Following FED Governor Janet Yellen’s first press conference yesterday, this move seems much closer to materialising. Yellen spoke bullishly regarding growth forecasts for the US over the next two quarters but it was her announcement that the FED were likely to raise their base interest rate sooner rather than later, possible within the next six months, that was seen as key. This news immediately boosted market confidence in the USD and GBP/USD rates moved back below 1.65 at the low.

Due to this latest announcement and subsequent market reaction, I would be very tempted to consider my position around the current level if I was looking to buy USD. I still feel it is only a matter of time until the USD makes another decisive move against GBP and when it does it is likely to put pressure back on 1.60.

GBP/AUD Overview

The AUD made further gains against GBP this week, with pressure now being put back on the 1.83 level. The AUD has gained enough market support over recent weeks to move away from the near four year lows we witnessed and this support is now likely to keep GBP levels at bay over the coming weeks.
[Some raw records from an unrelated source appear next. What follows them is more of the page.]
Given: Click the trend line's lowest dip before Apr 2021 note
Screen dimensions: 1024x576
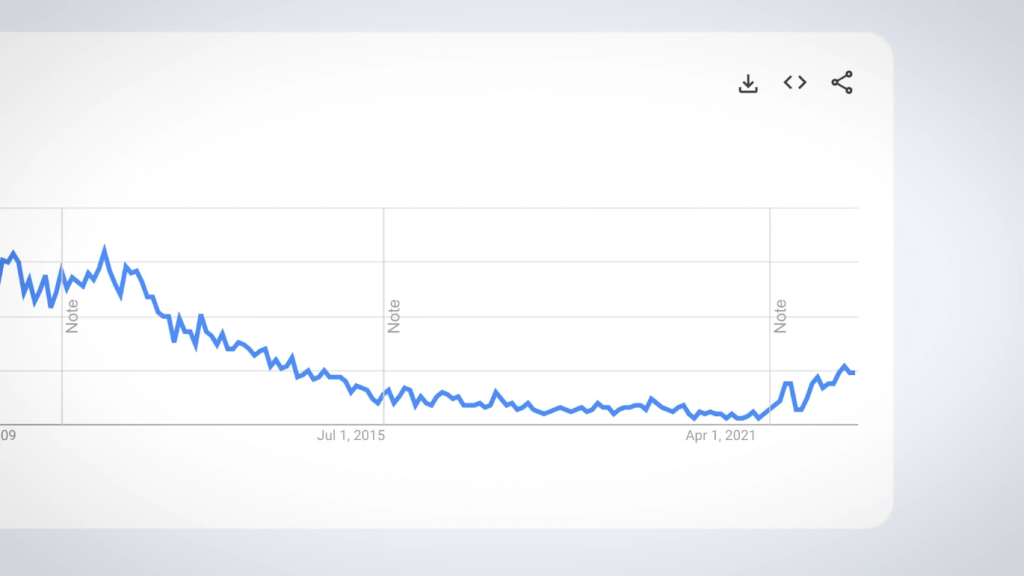Looking at the screenshot, I should 758,418.
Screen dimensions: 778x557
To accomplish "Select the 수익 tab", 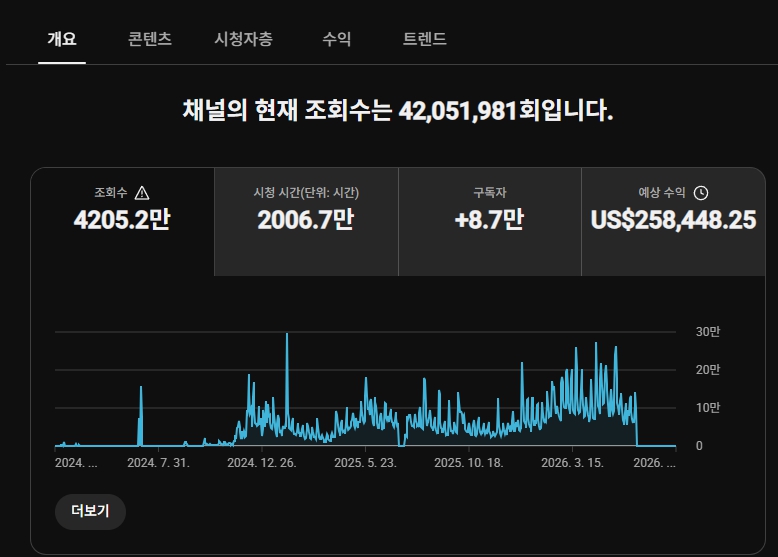I will click(x=337, y=39).
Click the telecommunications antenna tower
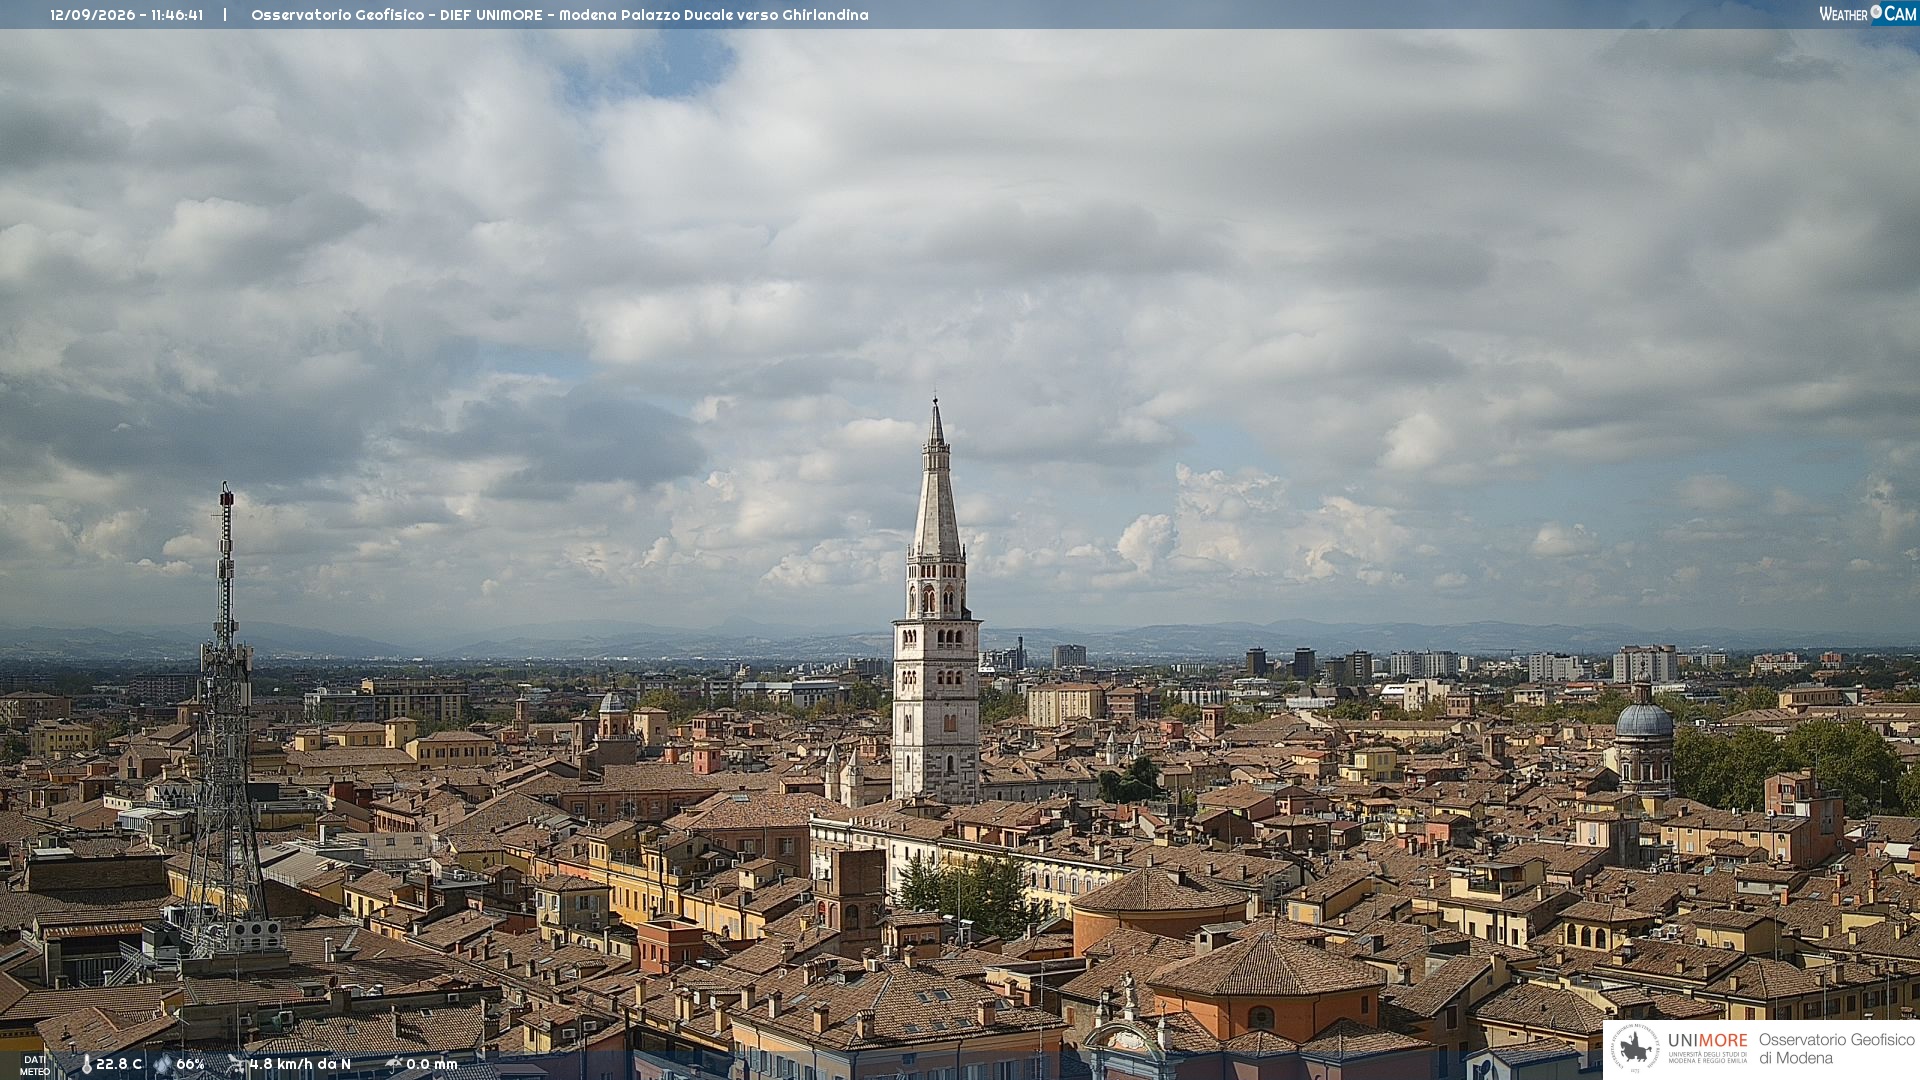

This positive move for the AUD comes despite comments made by the Reserve Bank of Australia (RBA) that they were happy for the AUD to weaken further; in the hope this would boost exports in the medium to long-term. However, they also continued to reaffirm their view that there would be no further interest rate cuts to try and push the AUD’s value down. This seems to have buoyed investor confidence in the AUD as it was concern over further cuts and a slowdown in China’s demand for Australia’s raw materials, which were seen as two of the main catalysts for the major AUD loses witnessed over the past twelve months.

I still anticipate that GBP will find resistance around the current levels and we will need to see another shift in market sentiment if GBP/AUD rates are going to breach 1.80 on the exchange.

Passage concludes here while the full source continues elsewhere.